Sorry, I don't get what do you mean here. Could you add more context, please?

bader avatar Aug 10 '22 07:08 bader

what is the starting time (the origin of the time line) for opencl backend, is it the time when the machine is power on? thanks.

guoyejun avatar Aug 10 '22 07:08 guoyejun

You can find the description of returned values in OpenCL spec: https://registry.khronos.org/OpenCL/specs/3.0-unified/html/OpenCL_API.html#profiling-operations.

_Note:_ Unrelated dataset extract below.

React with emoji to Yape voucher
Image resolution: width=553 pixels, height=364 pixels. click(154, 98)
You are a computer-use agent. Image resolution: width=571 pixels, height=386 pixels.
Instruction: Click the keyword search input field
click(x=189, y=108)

DPC++ runtime returns to user values reported by OpenCL API as is.

bader avatar Aug 10 '22 07:08 bader

thanks @bader ,

OpenCL spec says: A 64-bit value that describes the current device time counter in nanoseconds when the command identified by event ..., and so time 0 means device time counter is zero, that should be the time when the machine is power on.

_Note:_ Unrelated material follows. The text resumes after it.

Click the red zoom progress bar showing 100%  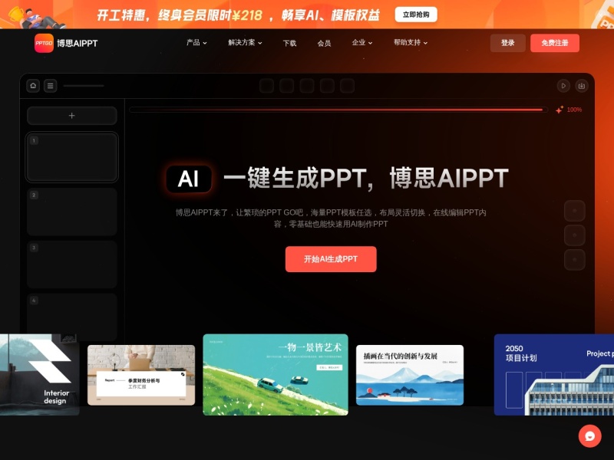pyautogui.click(x=338, y=110)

btw, for the level zero backend, does the DPC++ runtime returns the same meaning as OpenCL backend? If yes, there should be a bug, see my log above. If not, DPC++ spec needs to add description for the difference.

guoyejun avatar Aug 10 '22 08:08 guoyejun

As I mentioned in my first comment - it's known issue of level zero backend.

0 means device time counter is zero, that should be the time when the machine is power on.

I'm not sure if this is the right interpretation of absolution value. Moreover, I think the primary use case for this numbers is computing the difference between them, i.e. you can rely on relative values.

bader avatar Aug 10 '22 08:08 bader

As I mentioned in my first comment - it's known issue of level zero backend.

it is a known issue for submit time of level zero backend. My concern is that the start/end time does not align with the opencl backend. It is a new issue.

i.e. you can rely on relative values.

yes, thanks.

and, I think it is not fully correct for level zero backend.

In my first comment, I mentioned that "sleep(seconds)" does not change any event value for the level zero backend, also see below, the 'diff' does not change if we add 'sleep(10)' or not. So, the relative value of different events is not right.

e1 = ...
e1.wait();
query e1

sleep(10)

e2 = ...
e2.wait
query e2

diff = e2.end_time - e1.end_time

To verify it, I tried the opencl backend, the 'diff' includes the time of 'sleep(10)', the relative value of different events is correct, it is expected.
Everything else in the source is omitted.